Campus Community
Posted: Thursday, July 15, 2010Faculty Spotlight: Charles Mancuso
By Mary A. Durlak
When he first stepped onto the Buffalo State College campus as a freshman 50 years ago, nobody would have guessed that Charles Mancuso, ’66, ’69, would someday become a professor in its Music Department.
“I was planning to go to Gannon University,” said Mancuso, “but at the last minute, I was recruited to come here and play basketball.” With most of the academic programs closed, Mancuso was placed in the industrial arts program. “I didn’t even know how to use a hammer,” he said.
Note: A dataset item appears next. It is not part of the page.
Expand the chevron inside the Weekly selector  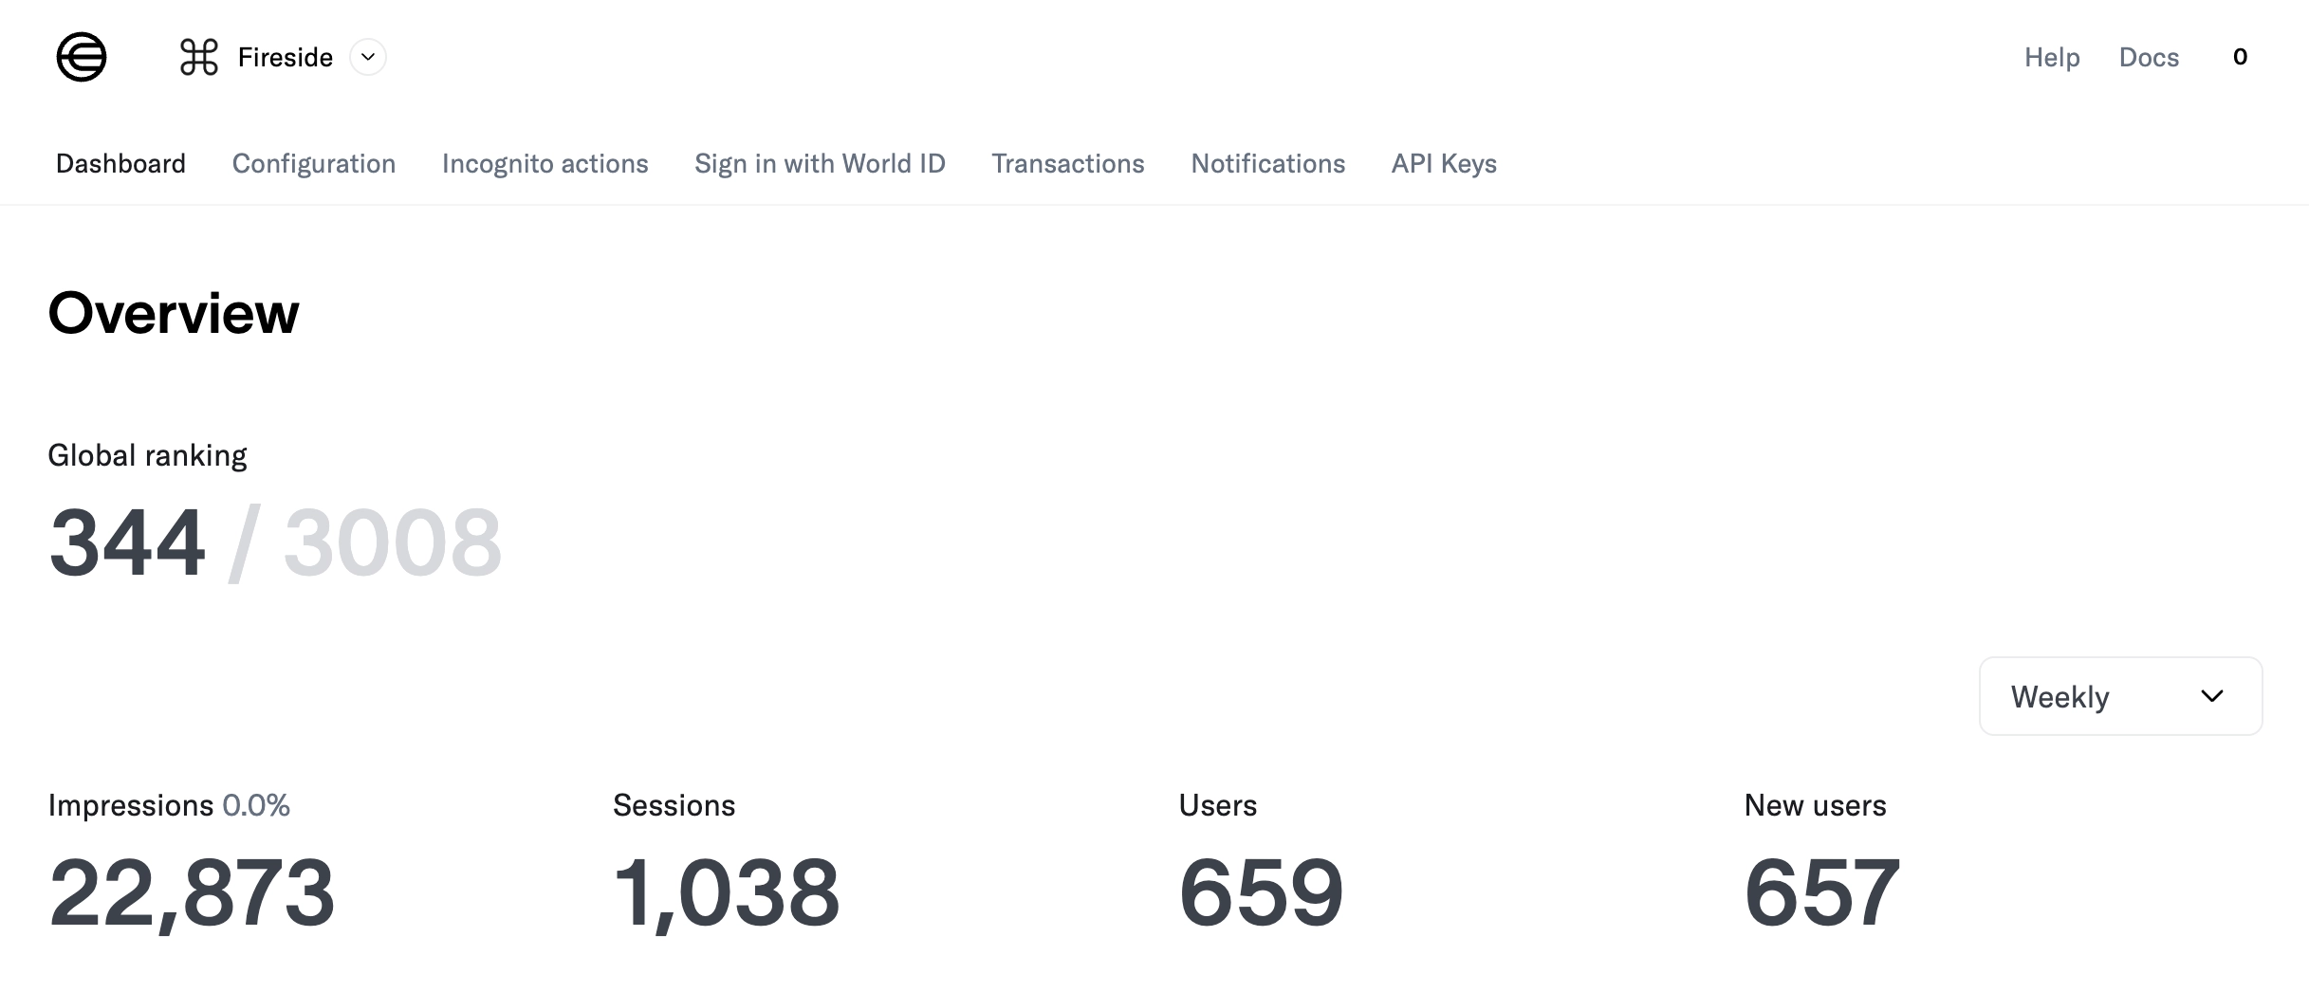(2211, 696)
He shone on the basketball court, and his other grades were good, but he was on academic probation because he couldn’t run a lathe to save his life.
After a brief absence, Mancuso returned as a history major. But it wasn’t until the Record’s sports editor suggested that he write a music column for the student newspaper that Mancuso found a way to express his earliest passion, music.
“When I was in third grade,” said Mancuso, “I’d spend my Saturday mornings listening to boogie-woogie piano players on my father’s 78s [records].” It wasn’t long before he had a record collection of his own. Instead of a diary, he kept a top 10 list of his favorite new songs every week. “The Four Aces, the Four Lads—I loved that stuff,” he said. Although he played “a little” piano, Mancuso’s real fascination focused on the music, its performers, and the layers of story behind popular music. He calls his courses “history with a beat.”
He started his teaching career at Buffalo State in 1970, and joined the Music Department as a full-time faculty member in 1976, when William H. Tallmadge, music professor and Mancuso’s mentor, retired. At that time, Mancuso taught in Bulger Communication Center. “The classrooms had three screens,” he said, “and I decided to make use of all of them.”
The multimedia course he developed was decades ahead of its time, and it established his reputation as an innovative teacher as well as a passionate scholar of popular music. He featured slides and music; today his courses also incorporate video and sound clips via computer. He still uses three screens in his customized classroom in Rockwell Hall, and he shares iconic and rare photos and posters that illustrate the connections between the music, its makers, literature, films, and politics. “The three screens complement each other,” he said.
In 1996, his many years of writing about music culminated in the publication of Popular Music and the Underground: Foundations of Jazz, Blues, Country & Rock 1900–1950. Critic Jeff Simon of the Buffalo Newsreviewed the encyclopedic book and wrote, “Chuck Mancuso has seen American non-classical music of the 20th century whole—not just jazz and blues and popular music, but country music and cabaret and urban folk music, too.”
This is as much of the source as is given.